EXERCISE.
When you reach the line that contains "English (46, 2532)" in the data below, start reproducing lines exactly, and stop after the line that contains "English [menuitem] (890, 70)".

Segment Start: SOURCE DATA

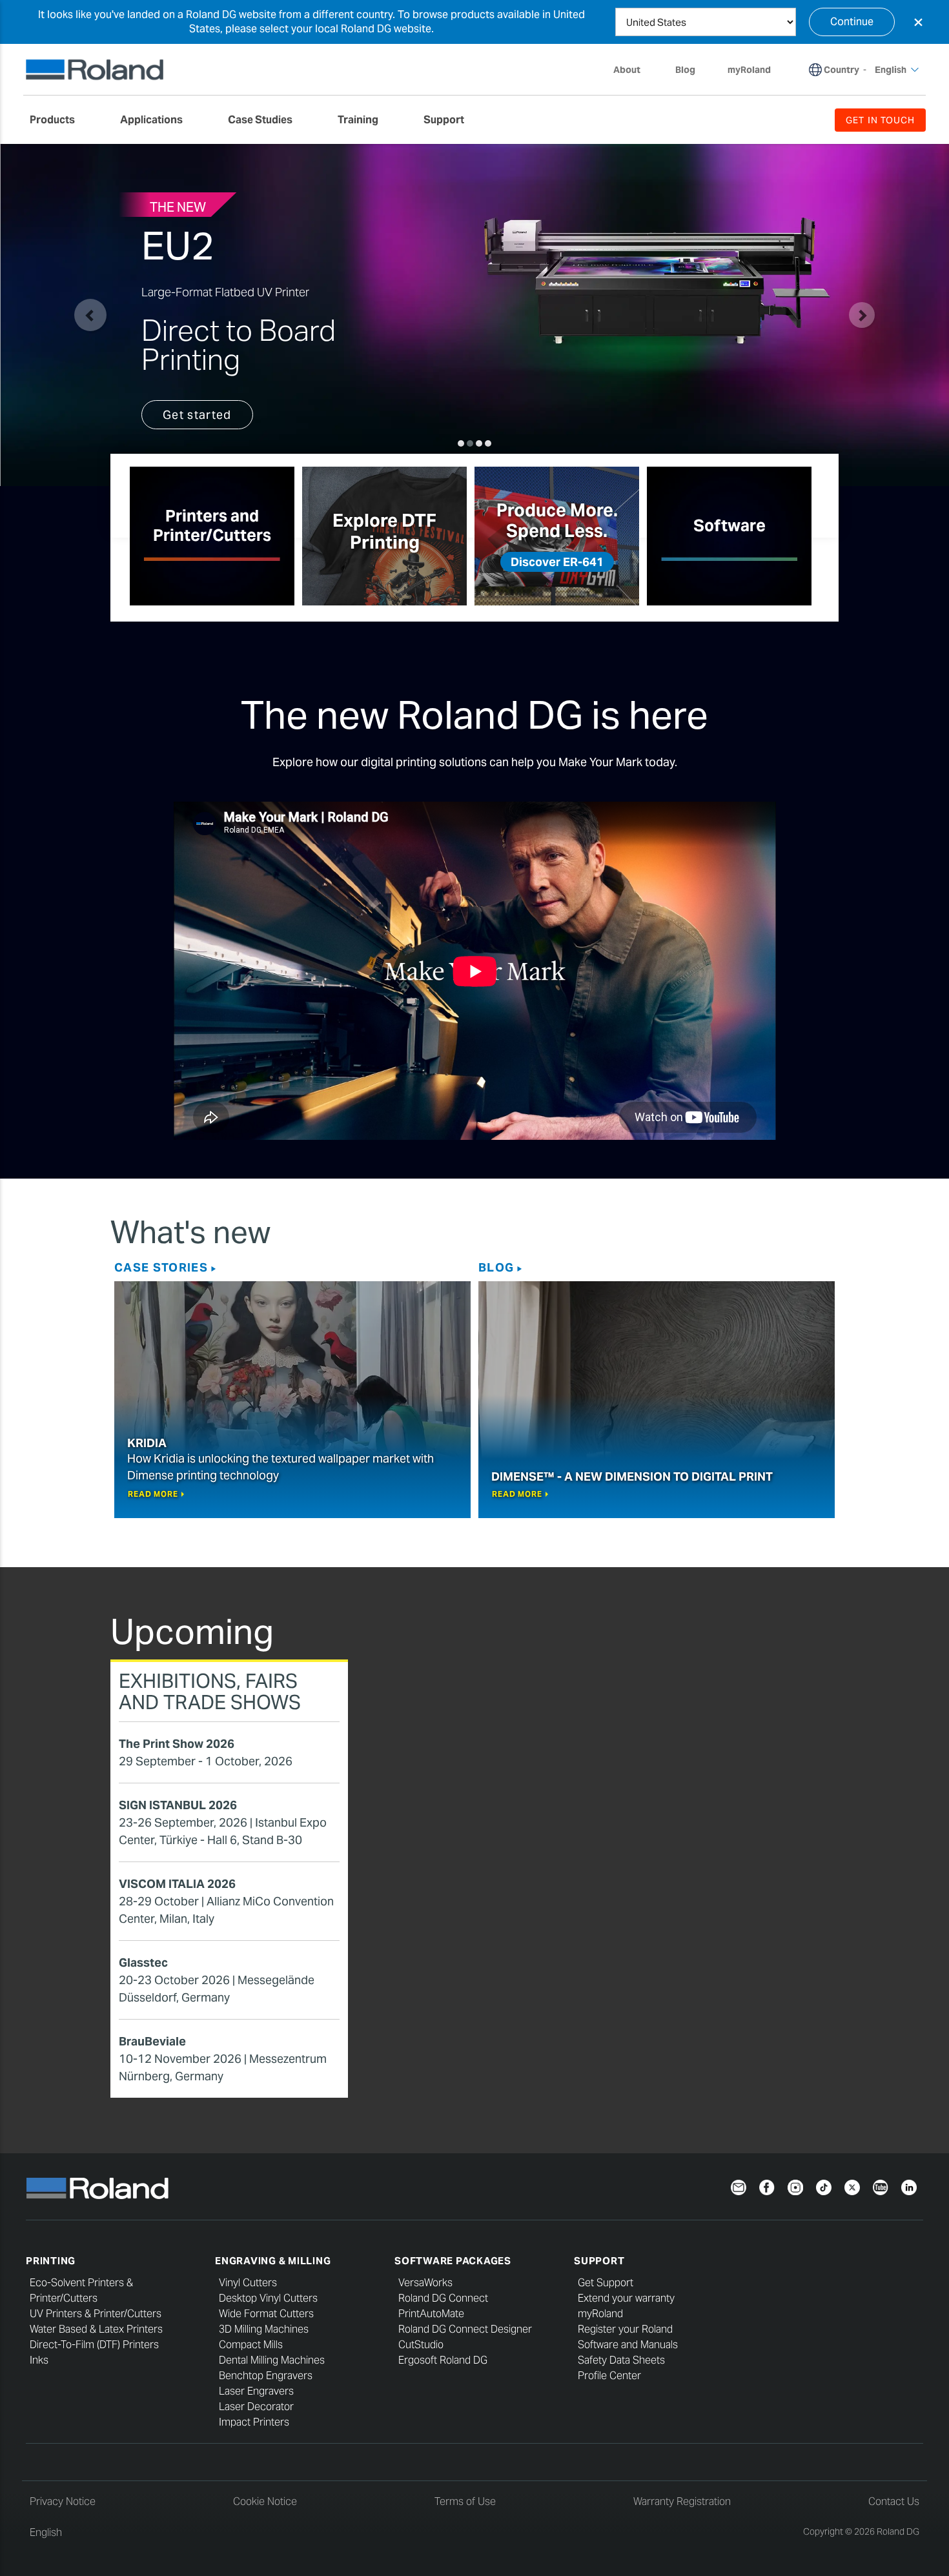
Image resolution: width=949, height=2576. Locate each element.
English (46, 2532)
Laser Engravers (256, 2391)
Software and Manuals (628, 2344)
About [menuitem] (626, 70)
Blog (496, 1267)
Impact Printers (254, 2422)
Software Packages (452, 2261)
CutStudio (421, 2344)
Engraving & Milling (273, 2261)
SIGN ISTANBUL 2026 (178, 1805)
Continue (851, 21)
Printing (51, 2261)
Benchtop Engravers (265, 2375)
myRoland (600, 2313)
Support (599, 2261)
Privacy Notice (63, 2501)
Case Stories (161, 1267)
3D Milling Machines (264, 2329)
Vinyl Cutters (248, 2282)
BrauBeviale (152, 2041)
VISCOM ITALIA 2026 (177, 1883)
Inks (39, 2360)
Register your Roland (625, 2329)
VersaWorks (425, 2282)
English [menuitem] (890, 70)
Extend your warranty (626, 2298)
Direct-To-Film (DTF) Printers (94, 2344)
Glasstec (143, 1962)
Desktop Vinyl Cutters (268, 2298)
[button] (90, 315)
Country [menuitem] (841, 70)
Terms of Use (465, 2501)
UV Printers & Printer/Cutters (95, 2313)
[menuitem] (58, 120)
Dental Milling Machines (272, 2360)
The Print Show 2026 (176, 1743)
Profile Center (609, 2375)
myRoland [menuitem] (749, 70)
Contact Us (893, 2501)
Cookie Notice (265, 2501)
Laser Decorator (256, 2406)
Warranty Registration (682, 2501)
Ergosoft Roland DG (442, 2360)
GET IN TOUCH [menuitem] (880, 120)
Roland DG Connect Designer (465, 2329)
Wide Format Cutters (266, 2313)
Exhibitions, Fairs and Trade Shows (210, 1691)
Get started (197, 414)
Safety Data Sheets (621, 2360)
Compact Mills (251, 2344)
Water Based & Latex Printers (96, 2329)
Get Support (605, 2282)
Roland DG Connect (443, 2298)
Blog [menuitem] (685, 70)
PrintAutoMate (431, 2313)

Segment End: SOURCE DATA

EXERCISE RESPONSE.
English (46, 2532)
Laser Engravers (256, 2391)
Software and Manuals (628, 2344)
About [menuitem] (626, 70)
Blog (496, 1267)
Impact Printers (254, 2422)
Software Packages (452, 2261)
CutStudio (421, 2344)
Engraving & Milling (273, 2261)
SIGN ISTANBUL 2026 (178, 1805)
Continue (851, 21)
Printing (51, 2261)
Benchtop Engravers (265, 2375)
myRoland (600, 2313)
Support (599, 2261)
Privacy Notice (63, 2501)
Case Stories (161, 1267)
3D Milling Machines (264, 2329)
Vinyl Cutters (248, 2282)
BrauBeviale (152, 2041)
VISCOM ITALIA 2026 (177, 1883)
Inks (39, 2360)
Register your Roland (625, 2329)
VersaWorks (425, 2282)
English [menuitem] (890, 70)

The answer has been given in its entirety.